Voorpagina Sport

Khabib: salafi of ash’ari?


We hebben dit weekend allemaal de wedstrijd van Khabib gezien. Voor velen heeft het gevoeld als niet enkel het gevecht van Khabib, maar als een persoonlijk gevecht. De winst van Khabib na deze strijd voelde hierom ook als een gezamenlijke winst, ónze winst.

De wereldwijde vreugde onder de islamitische gemeenschap die na de wedstrijd door moslims gedeeld werd bewijst dat. Dit bracht mij tot een reflectie die ik graag met jullie deel.

Zijn succes is ons succes

Als we gaan kijken naar Khabib en zijn carrière, dan zien we dat zijn succes zo groot is en zo impactvol is dat we hem op basis van ‘laa ilaaha illa Allah, Mohammadan rasoeloellah’ zonder twijfel tot ons hebben gerekend en massaal steunen.

We weten naast zijn moslim-zijn echter niets over zijn manhaj, ‘aqidah of andere dogmatische meningen. Maar we hebben bewezen dat we dat verder ook niet relevant vinden. Om hem als onze broeder te beschouwen en onze vreugde en verdriet met hem te delen.

Zijn succes is ons succes en daar juichen we voor, ongeacht zijn meningen.

Er is een prangende vraag die hierbij in mij naar boven komt. Hoezo kunnen we dit wel na behaalde successen, maar niet ook op de wég naar succes?’

Irrelevantie van manhaj en aqidah

Hoe kan het zijn dat de overwinning van Khabib door veel moslims wordt gezien als een persoonlijke overwinning of zelfs als een aanwinst voor ‘de islam’ en we daarvoor verder niet kijken naar of hij salafi is, ikhwani of een ash’ari? Terwijl er tegelijkertijd bij initiatieven die het algemeen belang en succes dienen wél de focus op dit soort vragen wordt gelegd?
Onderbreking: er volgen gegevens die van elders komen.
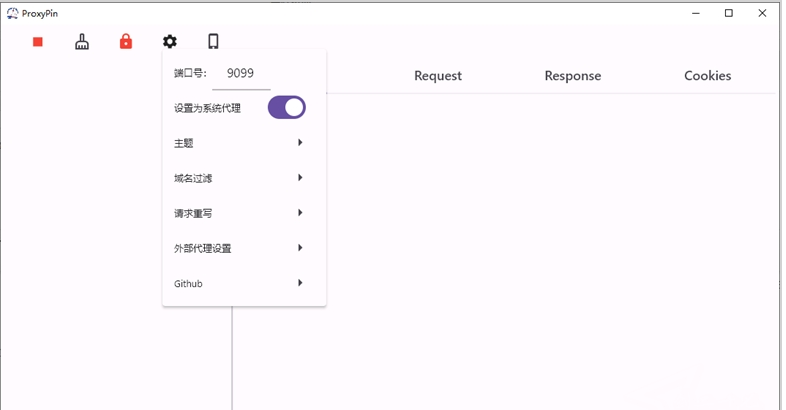Expand the 域名过滤 submenu arrow
Viewport: 786px width, 410px height.
coord(300,178)
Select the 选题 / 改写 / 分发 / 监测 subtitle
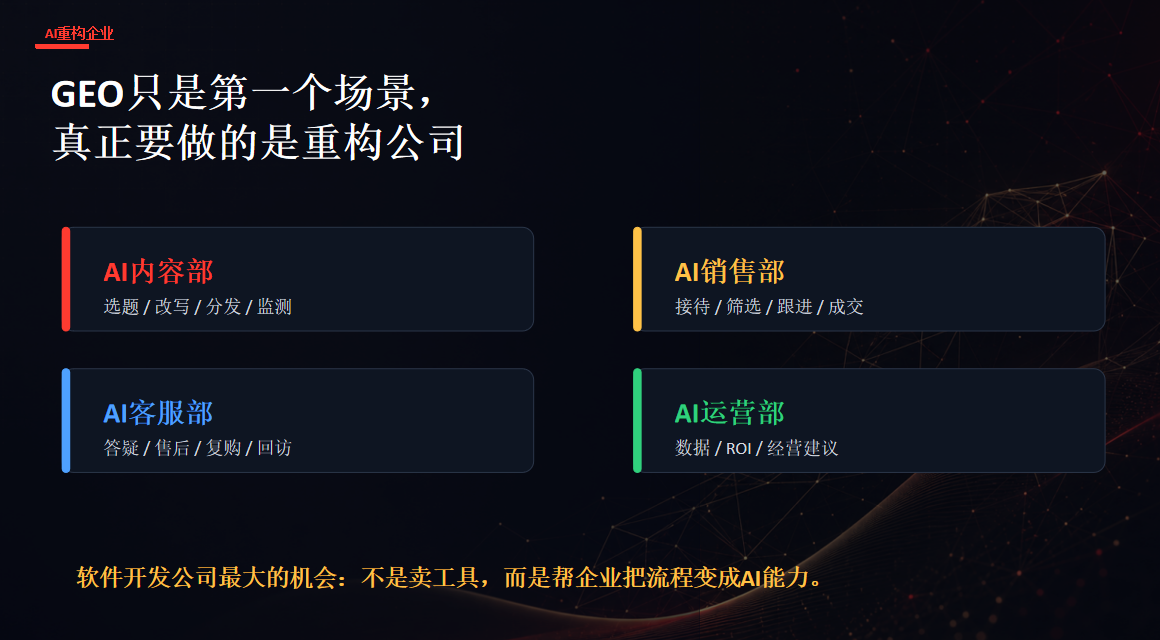1160x640 pixels. click(x=198, y=306)
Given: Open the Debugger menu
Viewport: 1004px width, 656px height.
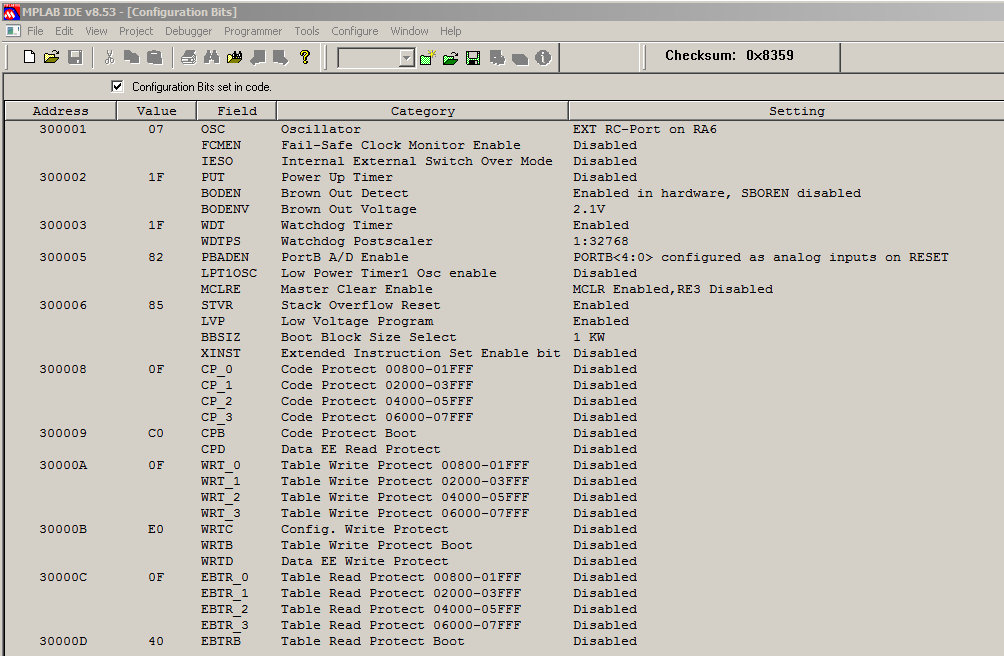Looking at the screenshot, I should click(x=188, y=31).
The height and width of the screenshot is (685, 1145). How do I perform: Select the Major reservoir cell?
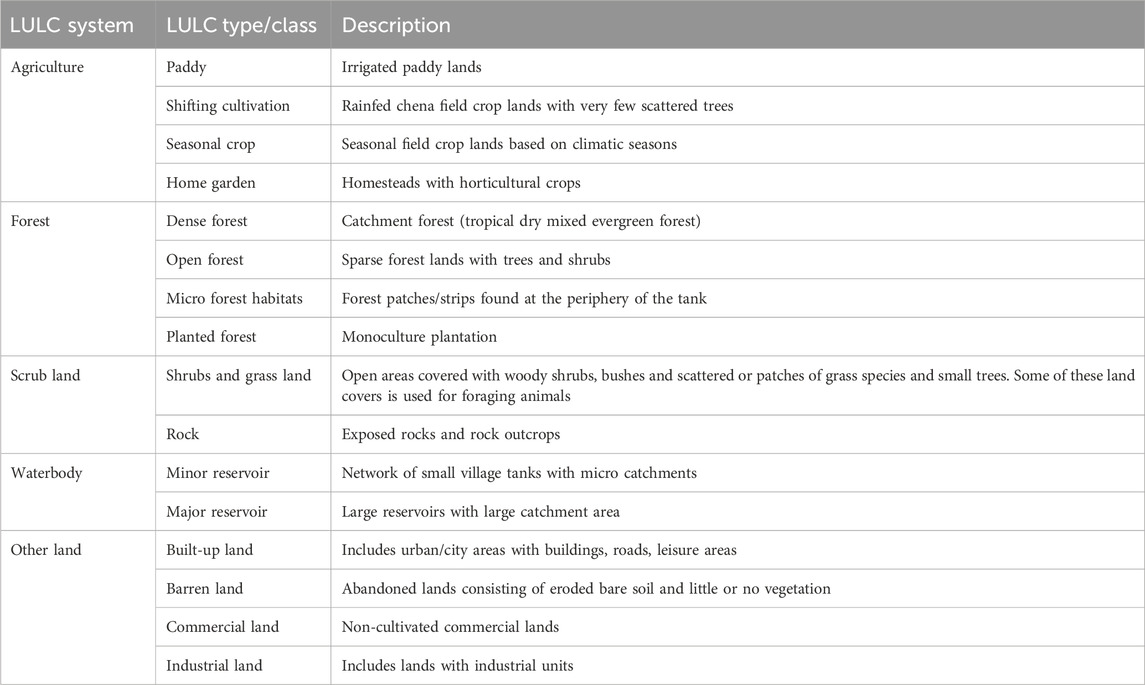pos(243,511)
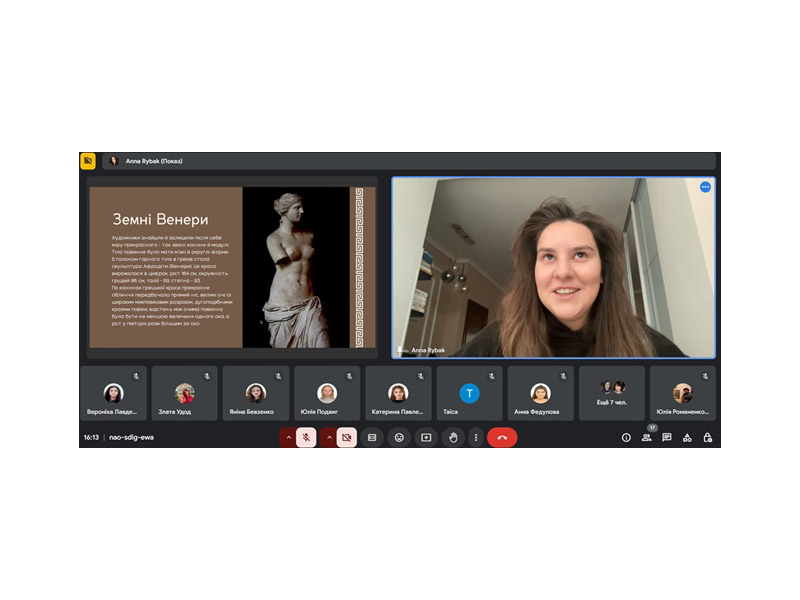The width and height of the screenshot is (800, 600).
Task: Open meeting details info icon
Action: pyautogui.click(x=626, y=437)
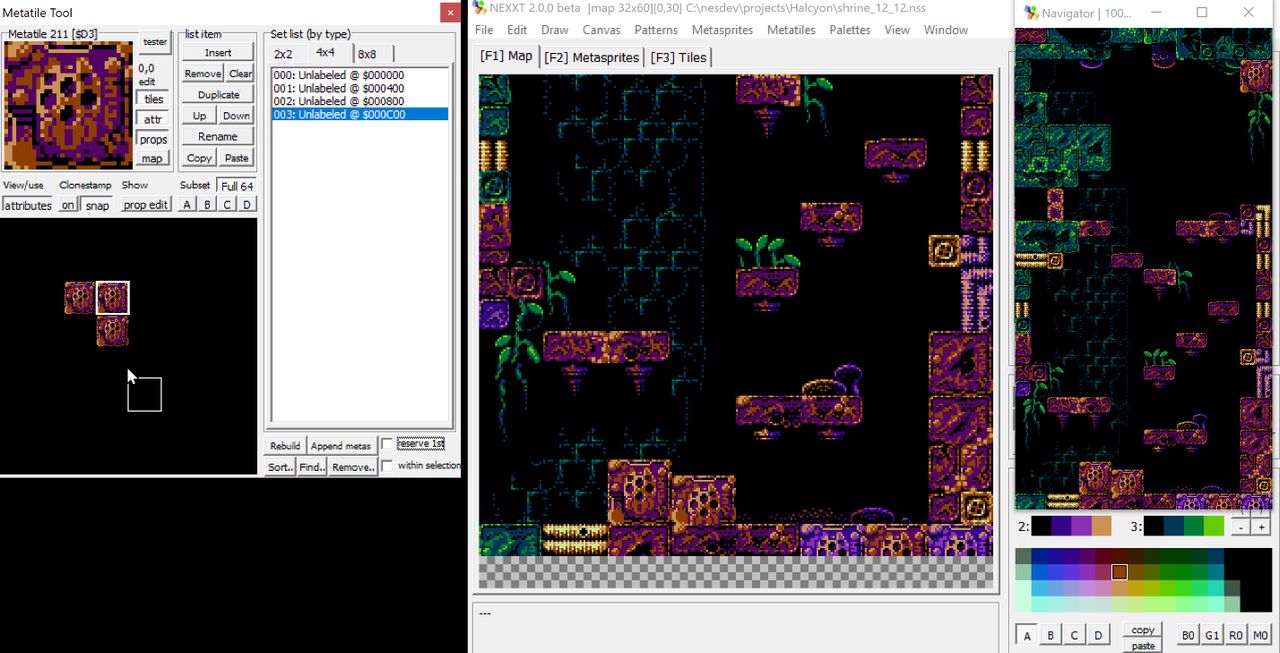Open the Metatiles menu
This screenshot has height=653, width=1280.
pos(790,30)
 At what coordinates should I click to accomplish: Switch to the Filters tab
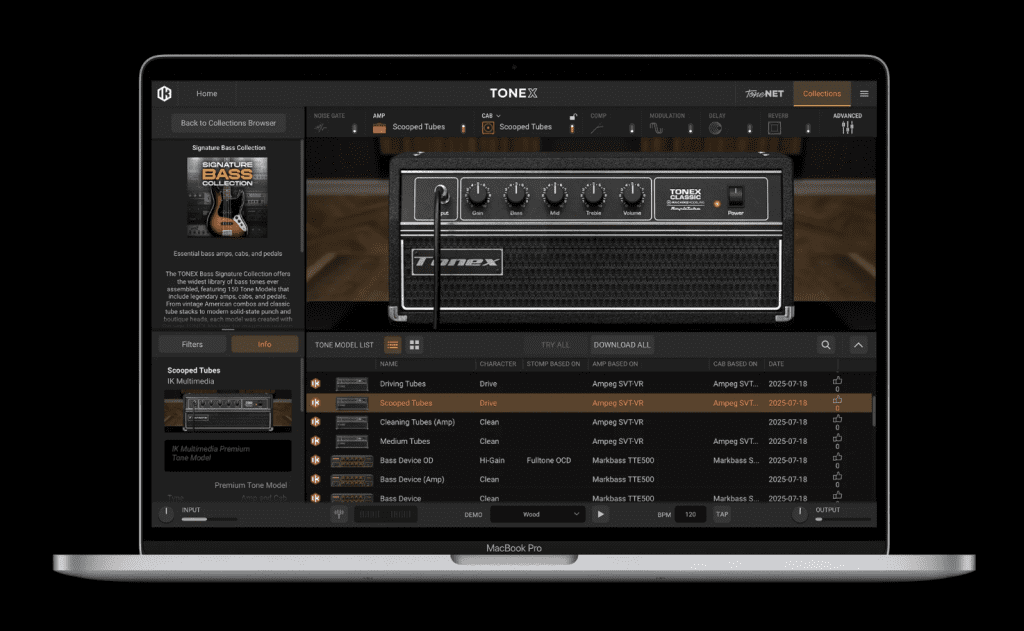coord(192,344)
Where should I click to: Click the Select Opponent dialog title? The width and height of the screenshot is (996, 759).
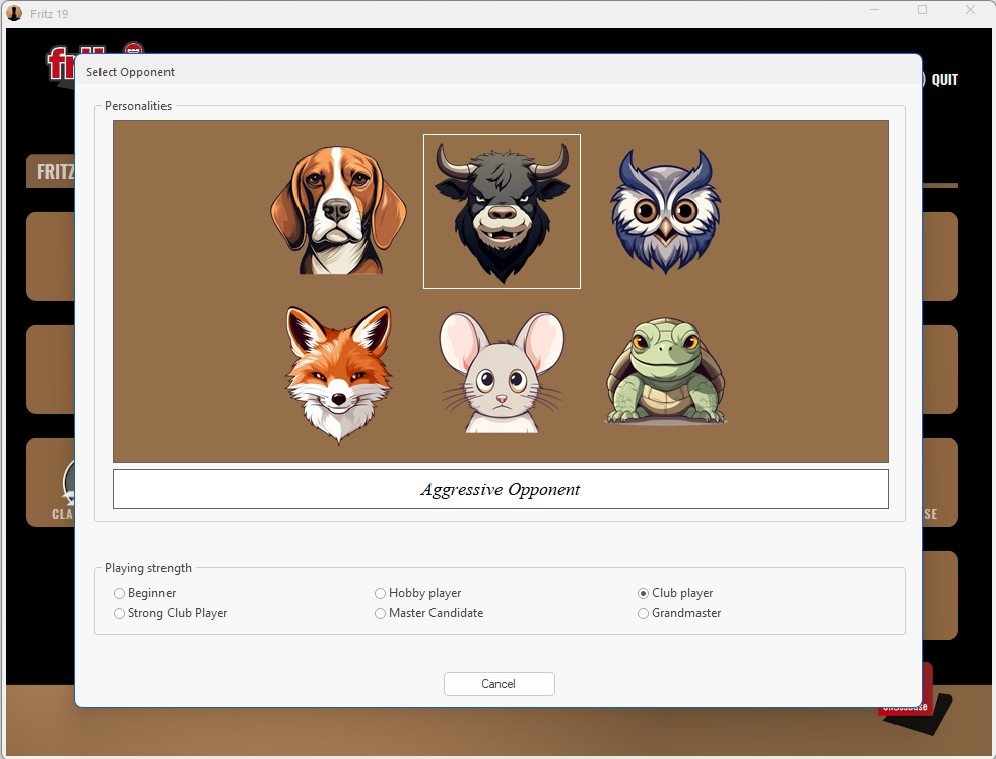click(x=130, y=72)
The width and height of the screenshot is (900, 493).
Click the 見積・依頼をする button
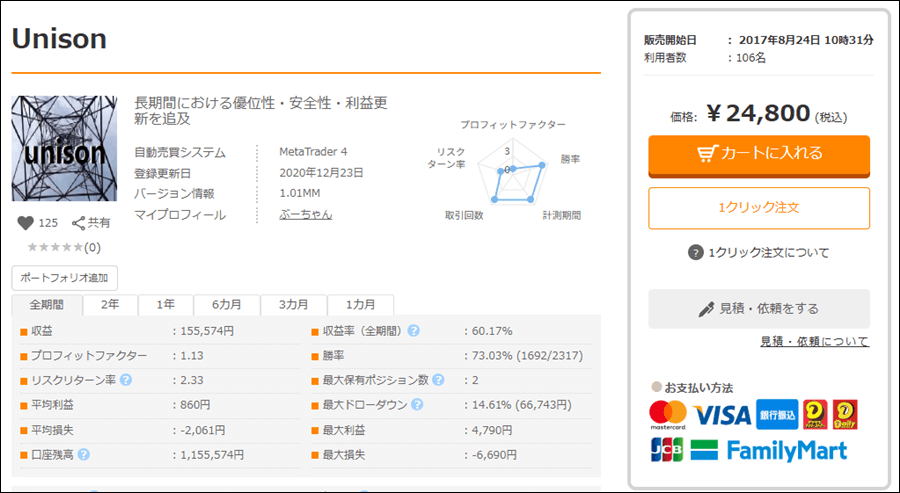(x=758, y=309)
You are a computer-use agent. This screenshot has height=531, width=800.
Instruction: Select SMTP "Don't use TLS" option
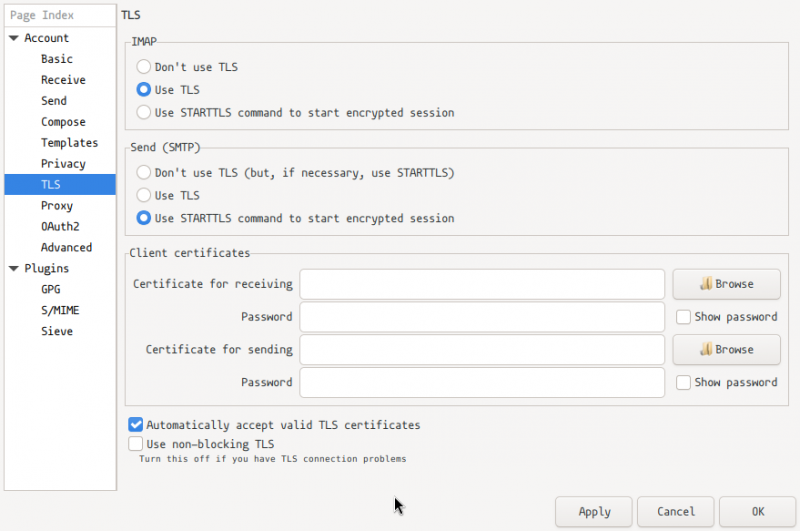[x=144, y=173]
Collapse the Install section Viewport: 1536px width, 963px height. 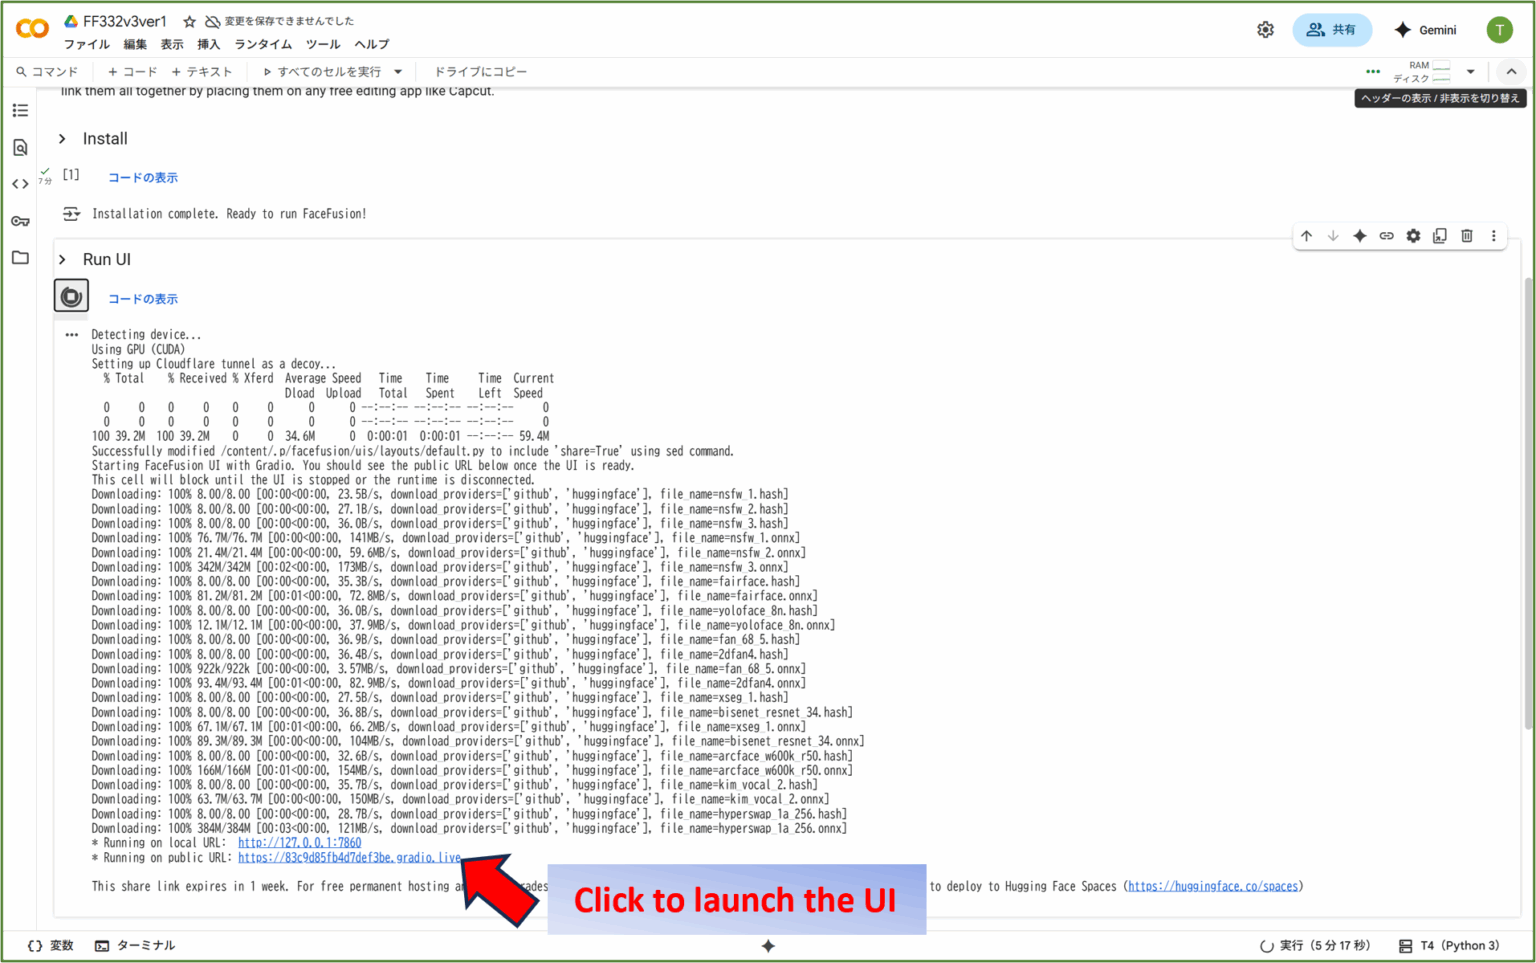[62, 139]
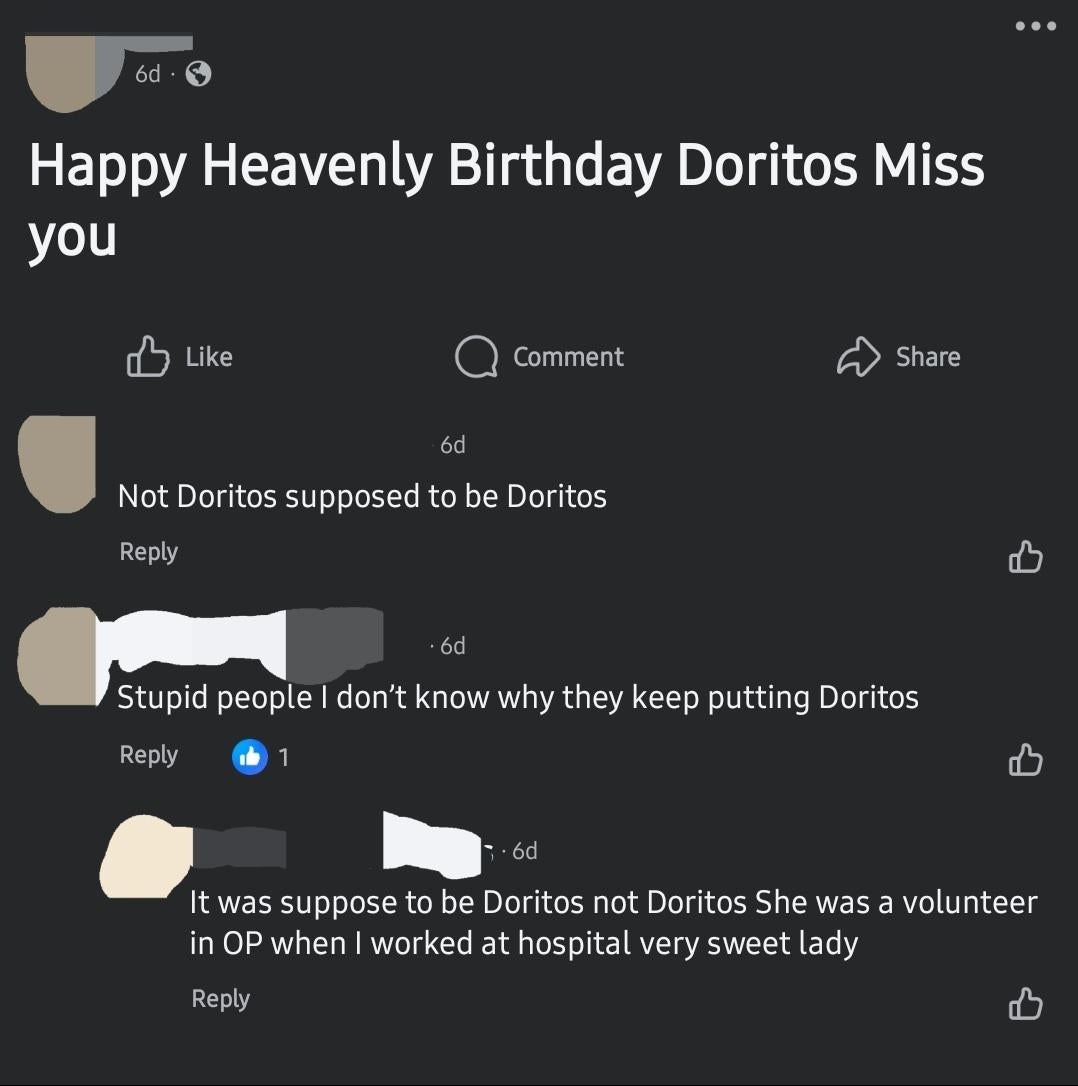Open the three-dot post options menu

[1035, 26]
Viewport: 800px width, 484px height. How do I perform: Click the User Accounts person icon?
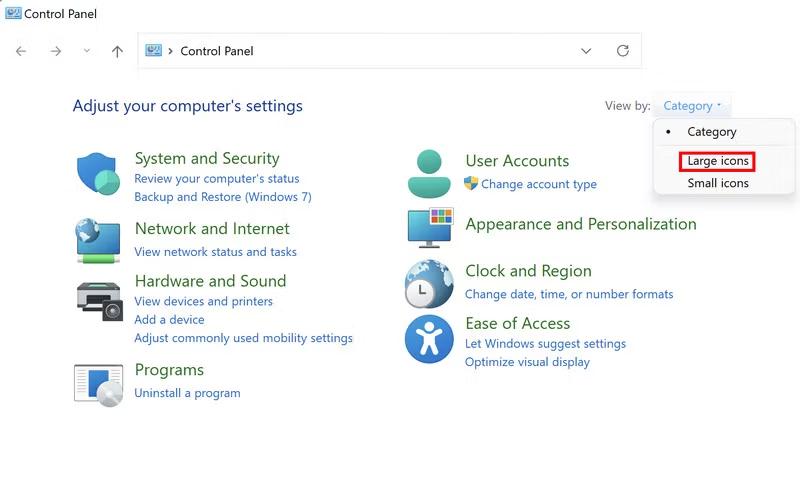tap(429, 173)
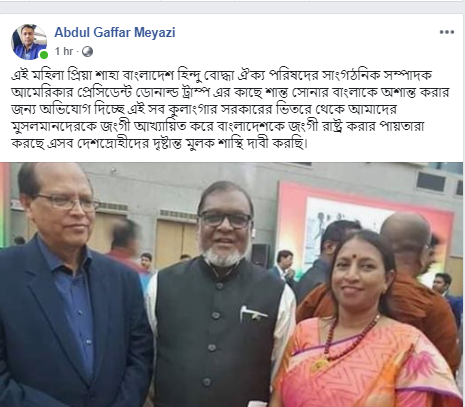The height and width of the screenshot is (407, 465).
Task: Click the third line of the post caption
Action: click(204, 109)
De vreugde die de wedstrijd heeft opgebracht was prachtig om te zien. In het specifiek de onvoorwaardelijke steun voor Khabib en de irrelevantie van zijn manhaj en aqidah daarbij.

Hoe zou het eruit zien als we dit zouden doortrekken naar de problemen waarmee de moslimgemeenschap vandaag de dag te kampen heeft?

Verschillen overstijgen

We zouden dan zeker op een veel volwassenere en oplossingsgerichtere manier met deze issues kunnen omgaan. Als we bereid zijn bij het vieren van succes niet om te kijken naar verschillen, dan moeten we ook in staat zijn om  da te doen bij ‘het inzetten naar succes’.

Er is vaker opgeroepen dat bij gemeenschappelijke problemen en vraagstukken de onderlinge verschillen gereduceerd moeten worden.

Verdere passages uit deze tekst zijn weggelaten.